I’m doing something a little out of the ordinary using multi-GPU + multi-process training and ran into what appears to be a race. Uncertain if it’s a bug or an expected corner case that’s just not supported.
So, text summary:
dataset -> loader -> model J (GPU 0) -> tensor y_ja (GPU 0) -> tensor y_jb (GPU 1) -> MP queue -> model K (GPU 1) -> tensor y_k (GPU 1)
I’ve got a model J with input, params, output on GPU 0. It’s running in a process started from the main using torch.multiprocessing. The tensors from this model are copied into a larger, zero initialized tensor (1…n times larger) on GPU 1 before being placed in a Queue. The data is being assigned using slicing ops (ie y_jb[idxo:idx_o+step] = y_ja[idx_i:idx_i+step
])
So, essentially, right before being placed on the MP Queue, a copy is being initiated of data from GPU 0 -> GPU 1. The main process is dequeuing and running the data through model K with input, params, output on GPU 1.

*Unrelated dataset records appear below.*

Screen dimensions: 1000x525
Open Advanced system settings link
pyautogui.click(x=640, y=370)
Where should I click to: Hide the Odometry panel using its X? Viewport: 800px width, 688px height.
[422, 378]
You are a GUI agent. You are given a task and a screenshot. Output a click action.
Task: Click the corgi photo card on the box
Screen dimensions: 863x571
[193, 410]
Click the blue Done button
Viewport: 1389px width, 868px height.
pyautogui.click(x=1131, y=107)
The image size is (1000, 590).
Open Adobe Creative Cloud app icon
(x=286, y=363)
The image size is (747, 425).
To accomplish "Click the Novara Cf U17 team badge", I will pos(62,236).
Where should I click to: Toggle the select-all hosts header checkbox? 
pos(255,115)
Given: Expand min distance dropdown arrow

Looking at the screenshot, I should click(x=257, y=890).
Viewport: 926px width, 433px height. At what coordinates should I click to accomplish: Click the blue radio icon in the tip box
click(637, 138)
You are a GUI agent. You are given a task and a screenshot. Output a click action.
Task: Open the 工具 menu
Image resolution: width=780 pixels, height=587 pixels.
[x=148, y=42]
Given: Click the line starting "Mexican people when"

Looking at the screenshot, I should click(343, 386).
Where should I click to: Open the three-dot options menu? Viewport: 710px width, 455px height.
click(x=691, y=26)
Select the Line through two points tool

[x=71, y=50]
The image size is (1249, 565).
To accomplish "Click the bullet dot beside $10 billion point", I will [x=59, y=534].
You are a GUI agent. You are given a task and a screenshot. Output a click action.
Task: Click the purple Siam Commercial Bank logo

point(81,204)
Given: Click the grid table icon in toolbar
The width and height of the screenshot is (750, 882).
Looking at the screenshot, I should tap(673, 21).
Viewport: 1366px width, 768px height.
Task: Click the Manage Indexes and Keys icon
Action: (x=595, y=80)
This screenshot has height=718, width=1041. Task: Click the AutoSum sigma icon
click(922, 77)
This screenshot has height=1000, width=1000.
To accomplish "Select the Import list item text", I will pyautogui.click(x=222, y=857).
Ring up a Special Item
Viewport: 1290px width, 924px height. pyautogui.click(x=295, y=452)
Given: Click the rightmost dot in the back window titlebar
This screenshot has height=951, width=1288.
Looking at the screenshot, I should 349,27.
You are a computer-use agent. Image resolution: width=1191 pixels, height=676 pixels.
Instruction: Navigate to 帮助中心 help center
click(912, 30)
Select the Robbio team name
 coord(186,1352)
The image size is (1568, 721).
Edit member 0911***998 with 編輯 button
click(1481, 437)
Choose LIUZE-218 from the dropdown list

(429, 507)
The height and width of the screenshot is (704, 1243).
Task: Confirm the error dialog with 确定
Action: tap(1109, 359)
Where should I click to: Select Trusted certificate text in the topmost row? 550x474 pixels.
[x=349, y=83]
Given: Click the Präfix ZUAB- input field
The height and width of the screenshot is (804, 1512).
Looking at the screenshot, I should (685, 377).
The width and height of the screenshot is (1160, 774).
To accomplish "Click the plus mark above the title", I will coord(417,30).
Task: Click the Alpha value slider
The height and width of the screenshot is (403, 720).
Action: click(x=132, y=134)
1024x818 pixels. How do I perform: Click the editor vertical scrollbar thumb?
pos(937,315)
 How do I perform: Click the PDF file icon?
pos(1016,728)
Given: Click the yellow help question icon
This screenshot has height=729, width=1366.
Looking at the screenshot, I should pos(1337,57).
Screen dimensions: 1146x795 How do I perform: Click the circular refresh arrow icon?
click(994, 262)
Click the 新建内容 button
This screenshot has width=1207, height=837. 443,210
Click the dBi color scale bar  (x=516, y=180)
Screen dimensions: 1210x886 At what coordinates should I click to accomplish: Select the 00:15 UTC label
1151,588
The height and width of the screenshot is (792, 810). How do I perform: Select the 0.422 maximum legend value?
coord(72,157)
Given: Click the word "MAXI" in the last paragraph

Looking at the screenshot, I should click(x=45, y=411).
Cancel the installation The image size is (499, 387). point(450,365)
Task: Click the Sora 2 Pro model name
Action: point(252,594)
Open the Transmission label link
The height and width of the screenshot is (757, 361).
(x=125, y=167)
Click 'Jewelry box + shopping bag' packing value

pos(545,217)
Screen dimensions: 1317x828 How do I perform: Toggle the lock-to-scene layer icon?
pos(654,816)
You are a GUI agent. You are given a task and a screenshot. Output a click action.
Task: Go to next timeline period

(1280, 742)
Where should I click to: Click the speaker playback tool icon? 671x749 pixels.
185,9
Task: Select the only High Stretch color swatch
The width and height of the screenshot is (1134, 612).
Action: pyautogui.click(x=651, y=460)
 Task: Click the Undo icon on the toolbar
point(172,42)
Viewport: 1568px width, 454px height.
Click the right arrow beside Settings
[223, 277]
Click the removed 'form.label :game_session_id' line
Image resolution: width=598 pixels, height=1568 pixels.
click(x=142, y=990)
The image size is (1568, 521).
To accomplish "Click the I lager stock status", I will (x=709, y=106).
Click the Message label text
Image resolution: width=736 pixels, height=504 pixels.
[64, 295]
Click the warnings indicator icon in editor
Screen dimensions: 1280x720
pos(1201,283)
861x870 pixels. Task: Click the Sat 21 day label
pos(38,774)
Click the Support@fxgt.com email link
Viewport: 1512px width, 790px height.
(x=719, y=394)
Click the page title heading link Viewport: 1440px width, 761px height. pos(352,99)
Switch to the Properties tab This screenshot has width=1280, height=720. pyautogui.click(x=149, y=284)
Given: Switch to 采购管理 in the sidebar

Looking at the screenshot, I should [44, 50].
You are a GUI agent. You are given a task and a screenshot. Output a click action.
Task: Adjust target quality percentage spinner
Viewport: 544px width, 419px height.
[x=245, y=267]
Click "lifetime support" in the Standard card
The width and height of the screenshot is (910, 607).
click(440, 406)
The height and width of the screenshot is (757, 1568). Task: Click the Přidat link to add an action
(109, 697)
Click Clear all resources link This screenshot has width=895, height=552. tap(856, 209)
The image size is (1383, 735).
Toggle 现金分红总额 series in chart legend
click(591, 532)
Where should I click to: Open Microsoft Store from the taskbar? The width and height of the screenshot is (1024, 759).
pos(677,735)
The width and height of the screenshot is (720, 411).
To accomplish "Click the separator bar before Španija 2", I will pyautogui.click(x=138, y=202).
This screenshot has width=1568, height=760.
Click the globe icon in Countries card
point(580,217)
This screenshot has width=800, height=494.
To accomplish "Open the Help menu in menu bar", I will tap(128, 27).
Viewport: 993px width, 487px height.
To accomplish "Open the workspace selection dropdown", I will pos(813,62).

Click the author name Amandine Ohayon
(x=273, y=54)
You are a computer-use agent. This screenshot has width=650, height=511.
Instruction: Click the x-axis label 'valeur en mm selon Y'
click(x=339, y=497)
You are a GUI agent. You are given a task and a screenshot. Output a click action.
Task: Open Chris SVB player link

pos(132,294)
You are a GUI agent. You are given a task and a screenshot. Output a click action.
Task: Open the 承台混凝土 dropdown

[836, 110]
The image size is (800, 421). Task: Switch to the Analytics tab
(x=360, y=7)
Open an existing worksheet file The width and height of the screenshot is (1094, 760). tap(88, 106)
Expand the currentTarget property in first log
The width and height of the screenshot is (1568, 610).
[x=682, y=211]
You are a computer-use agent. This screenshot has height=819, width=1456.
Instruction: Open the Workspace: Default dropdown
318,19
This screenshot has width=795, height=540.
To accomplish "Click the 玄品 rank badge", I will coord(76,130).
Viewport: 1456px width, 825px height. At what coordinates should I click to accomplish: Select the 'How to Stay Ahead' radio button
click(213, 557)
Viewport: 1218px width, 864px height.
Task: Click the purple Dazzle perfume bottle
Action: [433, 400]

In this scenario, I’m seeing what looks like a race condition. The data in the main process, once fetched from the Queue has varying blocks of 0 lining up with the slice assignment in the source process. However, it changes from batch to batch and also frequency varies with the number of debug prints, or other code I place in the source process (enqueue side). My hunch, the GPU -> GPU transfer isn’t necessarily completed before descriptors, etc are placed in the queue and received on the other end.
If I place output from model J into a CPU tensor (GPU 0 -> CPU) -> enqueue -> (CPU -> GPU 1) -> model K everything is okay. Also, if I remove the multi-processing and do the the GPU 0 -> 1 slice assignment in the same process with no queue, everything is okay.